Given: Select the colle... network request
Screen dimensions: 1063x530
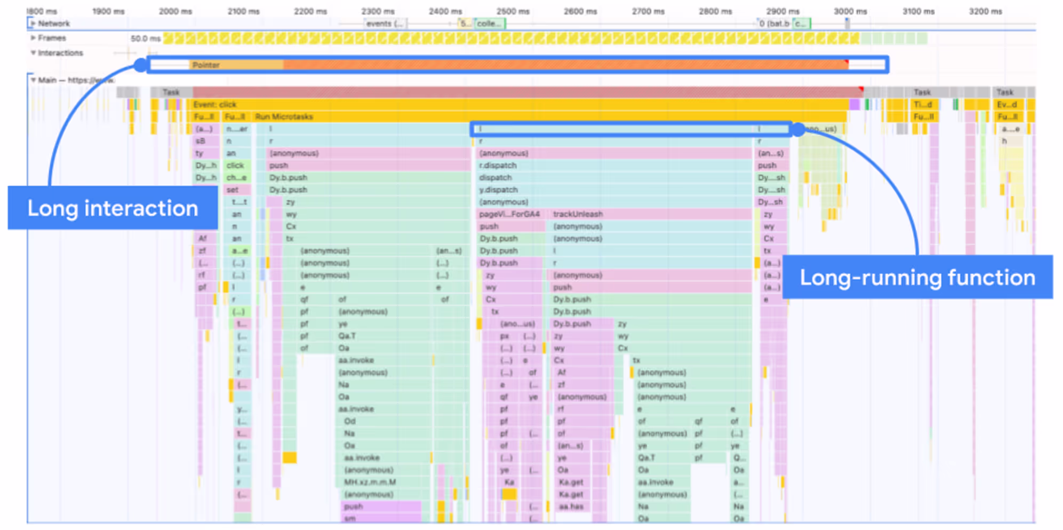Looking at the screenshot, I should [490, 23].
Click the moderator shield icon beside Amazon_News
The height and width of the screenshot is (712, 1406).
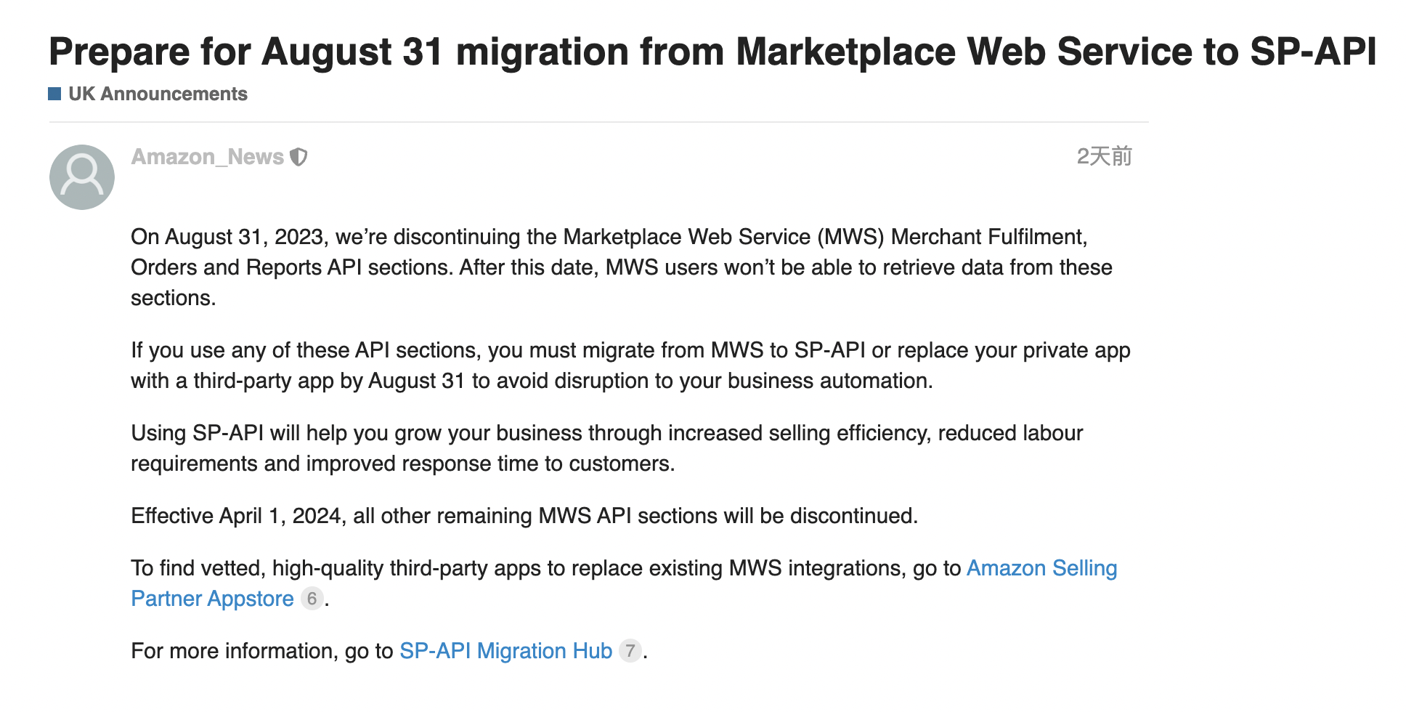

---+---

Action item | Each record above is to be restated exactly, with its pictures removed from the copy.

Answer area |
Given: Select the colle... network request
Screen dimensions: 1063x530
Looking at the screenshot, I should [490, 23].
Click the moderator shield icon beside Amazon_News
The height and width of the screenshot is (712, 1406).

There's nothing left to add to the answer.